* _EXCERPTED PASSAGE_:
HOBART residents and visitors will soon be able to enjoy a new all-abilities pedestrian and cycling bridge over the Tasman Highway.

The bridge development is primarily funded by the Australian Government’s Anzac Centenary Public Fund.

The fund, that supports initiatives that help leave a lasting and unifying legacy for all Australians, will provide $8 million to the development and the City of Hobart will balance out the total development costs of $11 million.

The goal of the project is to create a system of people-friendly pathways linking prominent Hobart facilities.

In this case, the development will link Doone Kennedy Hobart Aquatic Centre, Sullivans Cove, the Regatta Ground, the intercity cycleway, the Domain and eventually, Macquarie Point.

The bridge is made of Tasmanian fabricated steel sourced from Haywards in Launceston and is constructed by Fulton Hogan.

It will showcase a high quality design developed from Denton Corker Marshall, one of Australia’s leading architectural firms, in partnership with Arup, Inspiring Place and BPSM Architects.

* _INSTRUCTIONS_:
- a) In the Hobart bridge article, which company is building the bridge?
- b) Retype the Hobart bridge article word for word between "HOBART residents and" and "of $11 million.", inclusive.
- c) Carry the Hobart bridge article forward from its last sentence.

* _ENTRIES_:

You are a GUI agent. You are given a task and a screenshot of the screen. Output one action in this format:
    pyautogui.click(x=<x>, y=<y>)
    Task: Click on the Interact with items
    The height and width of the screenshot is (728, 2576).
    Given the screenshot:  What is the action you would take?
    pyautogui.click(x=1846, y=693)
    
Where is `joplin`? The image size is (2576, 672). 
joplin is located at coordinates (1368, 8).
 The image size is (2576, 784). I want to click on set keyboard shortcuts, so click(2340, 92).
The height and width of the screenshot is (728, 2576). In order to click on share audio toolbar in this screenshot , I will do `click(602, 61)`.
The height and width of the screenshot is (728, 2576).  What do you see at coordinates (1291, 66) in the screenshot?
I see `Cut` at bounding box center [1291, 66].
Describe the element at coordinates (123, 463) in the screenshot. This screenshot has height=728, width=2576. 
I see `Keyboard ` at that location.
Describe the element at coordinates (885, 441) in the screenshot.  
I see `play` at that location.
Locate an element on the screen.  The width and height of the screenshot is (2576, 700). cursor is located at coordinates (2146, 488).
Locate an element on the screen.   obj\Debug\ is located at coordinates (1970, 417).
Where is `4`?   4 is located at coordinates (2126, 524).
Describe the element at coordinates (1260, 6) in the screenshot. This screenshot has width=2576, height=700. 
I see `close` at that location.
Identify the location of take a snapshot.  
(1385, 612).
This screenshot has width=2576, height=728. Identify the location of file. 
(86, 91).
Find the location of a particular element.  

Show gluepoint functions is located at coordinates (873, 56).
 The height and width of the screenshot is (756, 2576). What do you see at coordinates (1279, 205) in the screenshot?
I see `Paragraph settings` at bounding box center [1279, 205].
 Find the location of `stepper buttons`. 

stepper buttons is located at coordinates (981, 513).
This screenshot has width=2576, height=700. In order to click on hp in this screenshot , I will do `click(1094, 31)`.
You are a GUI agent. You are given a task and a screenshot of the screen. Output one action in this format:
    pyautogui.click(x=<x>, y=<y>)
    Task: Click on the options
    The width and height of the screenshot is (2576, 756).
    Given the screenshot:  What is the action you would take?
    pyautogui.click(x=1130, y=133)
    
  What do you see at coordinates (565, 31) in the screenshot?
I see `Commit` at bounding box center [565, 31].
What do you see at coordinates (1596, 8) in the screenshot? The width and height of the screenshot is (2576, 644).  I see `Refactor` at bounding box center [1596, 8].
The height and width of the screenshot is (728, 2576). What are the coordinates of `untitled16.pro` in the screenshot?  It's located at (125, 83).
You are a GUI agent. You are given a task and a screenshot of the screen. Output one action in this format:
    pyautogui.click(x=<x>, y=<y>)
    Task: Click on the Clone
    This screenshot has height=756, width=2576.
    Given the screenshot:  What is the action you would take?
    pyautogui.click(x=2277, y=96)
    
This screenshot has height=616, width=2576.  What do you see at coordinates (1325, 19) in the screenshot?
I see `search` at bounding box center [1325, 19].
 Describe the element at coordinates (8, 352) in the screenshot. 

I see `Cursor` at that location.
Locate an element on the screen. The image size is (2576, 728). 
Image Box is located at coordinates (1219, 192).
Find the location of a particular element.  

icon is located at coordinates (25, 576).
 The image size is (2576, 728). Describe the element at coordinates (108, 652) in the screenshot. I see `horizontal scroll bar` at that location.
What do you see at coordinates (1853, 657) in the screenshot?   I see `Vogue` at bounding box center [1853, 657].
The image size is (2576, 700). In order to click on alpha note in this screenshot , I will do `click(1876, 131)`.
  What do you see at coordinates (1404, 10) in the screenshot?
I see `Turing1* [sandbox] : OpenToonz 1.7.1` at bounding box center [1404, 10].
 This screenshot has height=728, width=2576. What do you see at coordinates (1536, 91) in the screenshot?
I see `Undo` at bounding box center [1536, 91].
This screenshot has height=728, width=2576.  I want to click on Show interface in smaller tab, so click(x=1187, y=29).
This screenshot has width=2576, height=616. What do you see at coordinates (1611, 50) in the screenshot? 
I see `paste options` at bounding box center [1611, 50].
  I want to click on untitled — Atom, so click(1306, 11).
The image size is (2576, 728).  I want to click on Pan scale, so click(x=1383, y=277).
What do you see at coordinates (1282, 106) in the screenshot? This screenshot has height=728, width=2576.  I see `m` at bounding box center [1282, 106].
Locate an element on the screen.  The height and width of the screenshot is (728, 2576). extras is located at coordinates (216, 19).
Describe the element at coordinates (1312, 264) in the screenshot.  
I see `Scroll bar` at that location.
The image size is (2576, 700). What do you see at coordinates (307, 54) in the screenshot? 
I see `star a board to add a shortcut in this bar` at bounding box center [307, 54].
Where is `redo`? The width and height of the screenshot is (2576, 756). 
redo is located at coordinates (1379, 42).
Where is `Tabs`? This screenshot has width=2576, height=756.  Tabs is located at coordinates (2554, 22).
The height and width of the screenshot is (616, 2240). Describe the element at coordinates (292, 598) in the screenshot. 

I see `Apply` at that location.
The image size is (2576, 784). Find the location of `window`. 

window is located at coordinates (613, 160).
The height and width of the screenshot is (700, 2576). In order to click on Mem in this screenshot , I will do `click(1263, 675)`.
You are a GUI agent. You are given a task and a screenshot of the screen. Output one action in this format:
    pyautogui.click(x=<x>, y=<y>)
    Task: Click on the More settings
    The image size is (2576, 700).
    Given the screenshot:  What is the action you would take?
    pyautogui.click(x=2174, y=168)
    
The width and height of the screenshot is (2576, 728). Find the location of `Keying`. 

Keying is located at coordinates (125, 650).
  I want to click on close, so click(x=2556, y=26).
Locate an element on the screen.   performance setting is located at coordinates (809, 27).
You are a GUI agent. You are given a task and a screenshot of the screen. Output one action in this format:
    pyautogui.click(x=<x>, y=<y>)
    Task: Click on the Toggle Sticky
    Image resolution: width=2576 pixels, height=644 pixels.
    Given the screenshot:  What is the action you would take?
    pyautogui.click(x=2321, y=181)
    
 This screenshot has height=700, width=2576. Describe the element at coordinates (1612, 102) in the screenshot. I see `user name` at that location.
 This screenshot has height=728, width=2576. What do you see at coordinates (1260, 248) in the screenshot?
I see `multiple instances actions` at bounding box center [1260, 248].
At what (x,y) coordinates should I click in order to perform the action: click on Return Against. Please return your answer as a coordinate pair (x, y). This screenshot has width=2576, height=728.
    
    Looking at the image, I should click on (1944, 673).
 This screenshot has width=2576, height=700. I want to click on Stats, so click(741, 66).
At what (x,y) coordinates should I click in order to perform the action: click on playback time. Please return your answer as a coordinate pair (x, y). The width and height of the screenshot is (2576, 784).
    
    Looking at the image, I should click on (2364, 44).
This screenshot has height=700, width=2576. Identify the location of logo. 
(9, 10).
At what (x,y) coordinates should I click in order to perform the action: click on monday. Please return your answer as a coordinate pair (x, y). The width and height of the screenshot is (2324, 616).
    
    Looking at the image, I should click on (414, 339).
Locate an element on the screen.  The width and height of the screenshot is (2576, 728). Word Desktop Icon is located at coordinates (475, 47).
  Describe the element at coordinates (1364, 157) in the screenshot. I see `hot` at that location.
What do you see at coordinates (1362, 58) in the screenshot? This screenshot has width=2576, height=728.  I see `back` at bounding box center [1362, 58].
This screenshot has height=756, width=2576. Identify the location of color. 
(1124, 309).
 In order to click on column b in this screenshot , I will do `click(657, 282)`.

* _WRITTEN RESPONSES_:
- a) Fulton Hogan.

- b)
HOBART residents and visitors will soon be able to enjoy a new all-abilities pedestrian and cycling bridge over the Tasman Highway.

The bridge development is primarily funded by the Australian Government’s Anzac Centenary Public Fund.

The fund, that supports initiatives that help leave a lasting and unifying legacy for all Australians, will provide $8 million to the development and the City of Hobart will balance out the total development costs of $11 million.

- c)
The design is intended to be visually pleasing and display well both during daylight and after dark.

Initial works have commenced to build the bridge abutments in the cenotaph grounds off McVilly Drive, as well as in the Queens Domain, near the Doone Kennedy Hobart Aquatic Centre.

The final component of the works will be to install the bridge span which will connect the abutments and allow for pedestrian access across the highway.

Once finished, Hobart residents will be able to enjoy the all-abilities bridge in their travels between facilities.

The bridge is expected to be completed later in 2018.

For more information, visit hobartcity.com.au/tasmanbridge.

Caption: Artist’s impression of the bicycle and pedestrian bridge. Photo credit: City of Hobart.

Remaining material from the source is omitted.